Da geht es nicht um Verkaufszahlen, sondern: Wie gibt sich ein Mitarbeiter, wie eifrig ist jemand, wie fehlerbehaftet sind Tätigkeiten, wie innovativ ist er? Jeder Mitarbeiter schätzt sich regelmäßig selbst ein. Wir sind sehr stolz darauf, dass sich die Bewertungen in Summe decken. Alle sechs Wochen gibt es einen Gesprächstermin, an dem ein Firmenwert besprochen wird. Ich kündige ihn dem Mitarbeiter an. Er soll sich Gedanken machen, wo er Potenzial für die Firma und wo für sich sieht. Dann tauschen wir uns aus. Gerade habe ich mit einer Mitarbeiterin aus der Hörgerätelagerverwaltung über den Wert Resultate gesprochen. Konkret ging es darum, wie wir die Lagerräumlichkeiten noch besser organisieren können. Die Kommunikationsgeschwindigkeit bei uns ist extrem hoch geworden.

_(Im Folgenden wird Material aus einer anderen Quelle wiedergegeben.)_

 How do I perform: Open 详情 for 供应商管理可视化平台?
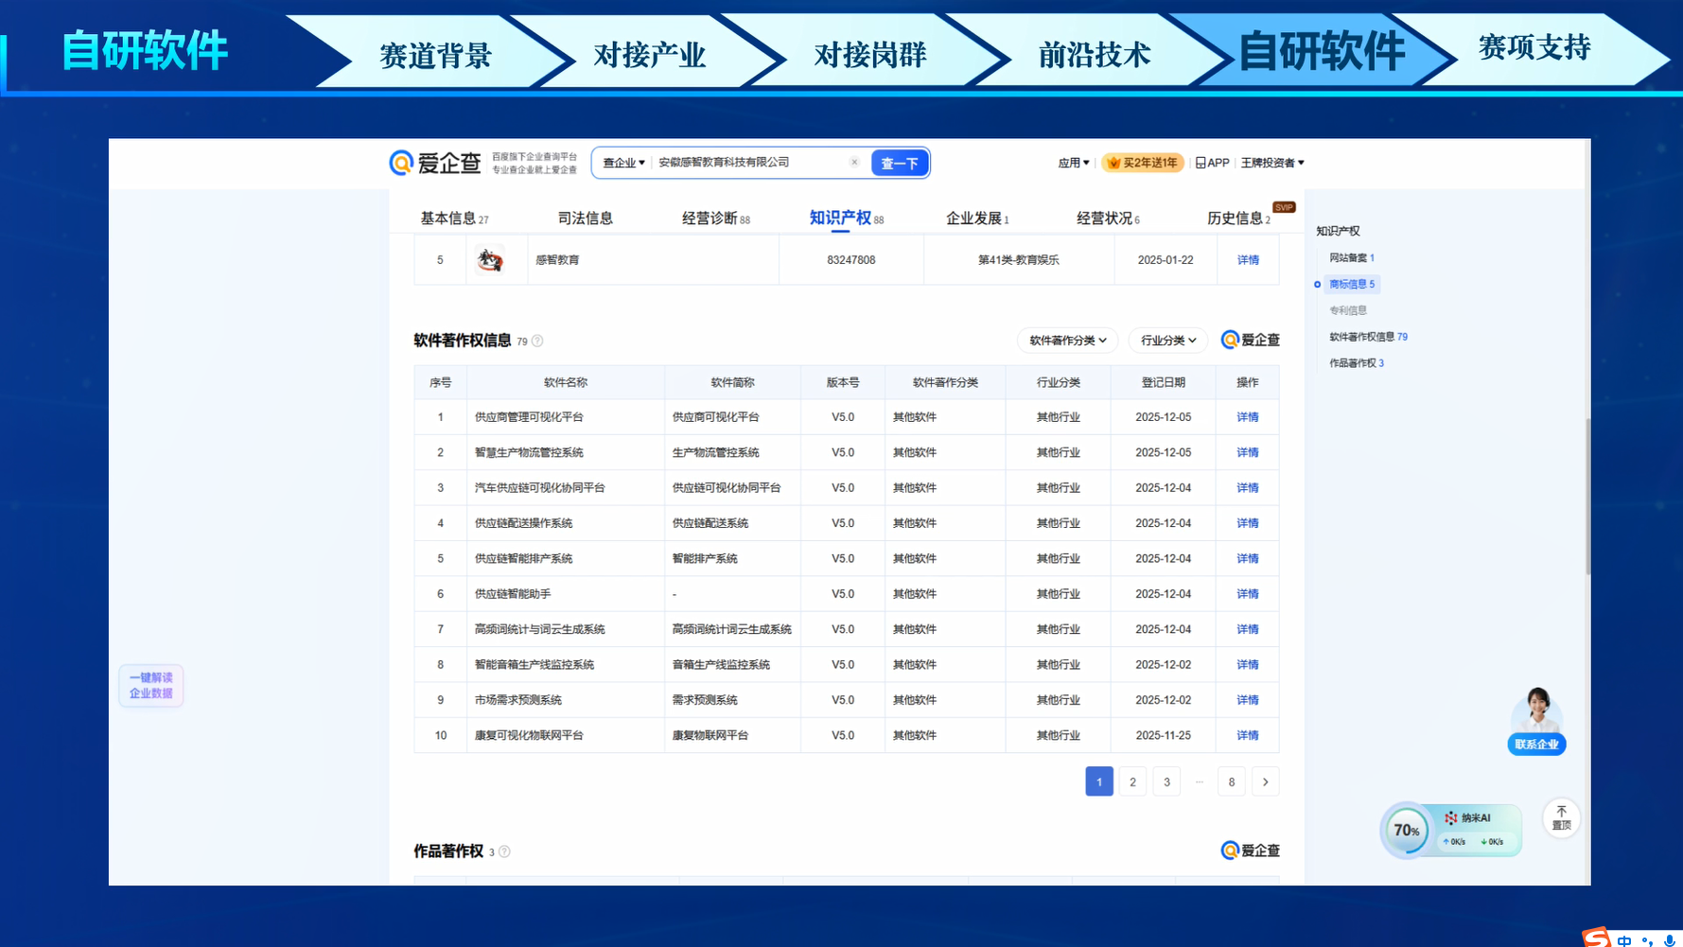[1247, 417]
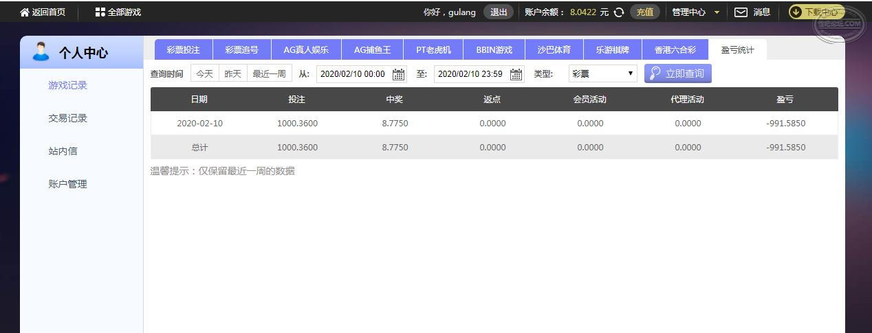Open the 消息 envelope icon
Screen dimensions: 872x333
741,12
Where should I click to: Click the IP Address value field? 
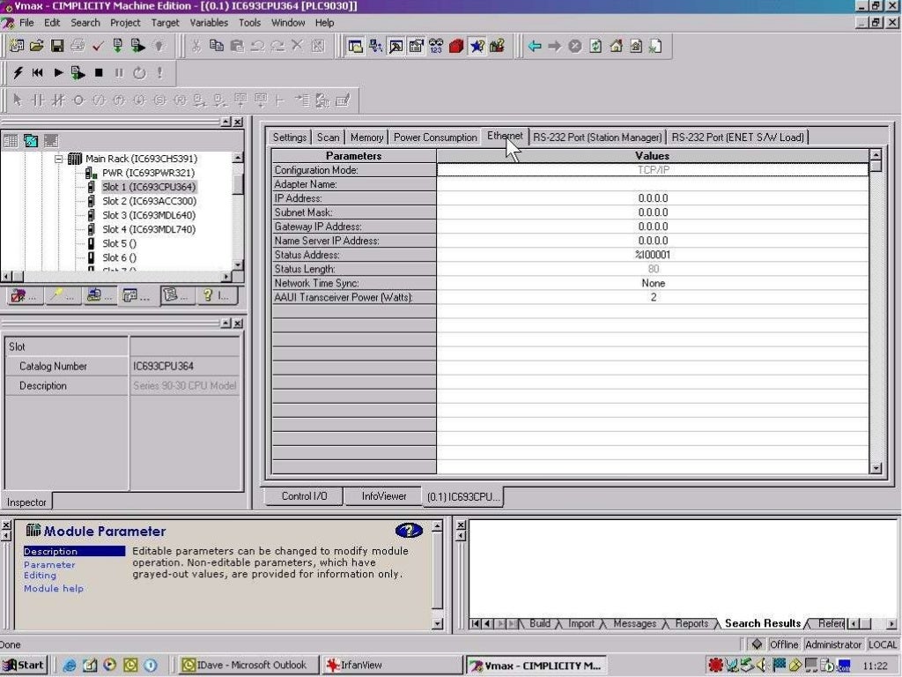(x=653, y=198)
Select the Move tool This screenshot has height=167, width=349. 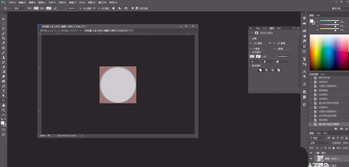click(x=3, y=19)
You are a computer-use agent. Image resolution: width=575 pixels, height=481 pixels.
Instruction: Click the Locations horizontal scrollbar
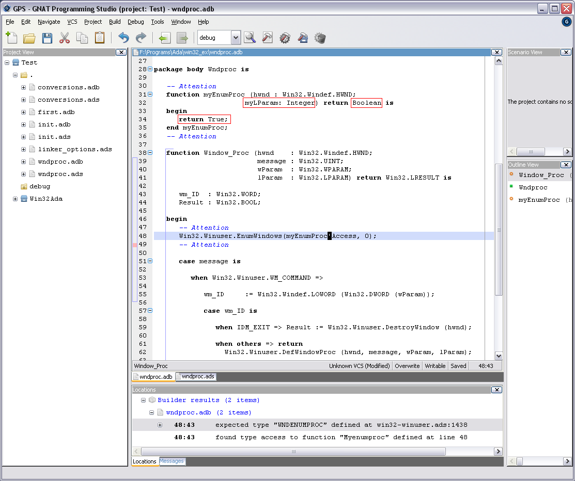pos(293,451)
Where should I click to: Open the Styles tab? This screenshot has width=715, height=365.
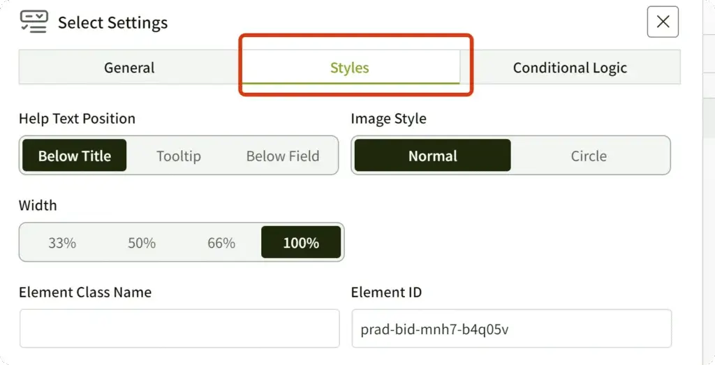(x=350, y=68)

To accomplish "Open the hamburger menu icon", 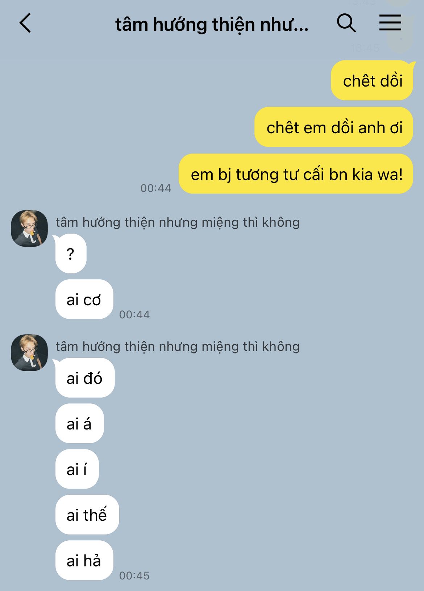I will point(390,22).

Kosten eines Fehlers ausrechnen? Lieber nicht!

Zu Beginn haben wir etwa sechs Monate lang die Kosten entstandener Mängel errechnet. Das war ein Fehler! Ich habe es dann schnell gelassen. Es frustriert nur, wenn man diese Summe sieht, und vernebelt den Blick aufs Wesentliche. Schäden auszurechnen kostet viel mehr Zeit als zu schauen, wie wir das künftig vermeiden können. Hätte ich Fehler eins nicht ausgerechnet und stattdessen geprüft, wie er sich vermeiden lässt, hätte ich Fehler zwei schon vermieden.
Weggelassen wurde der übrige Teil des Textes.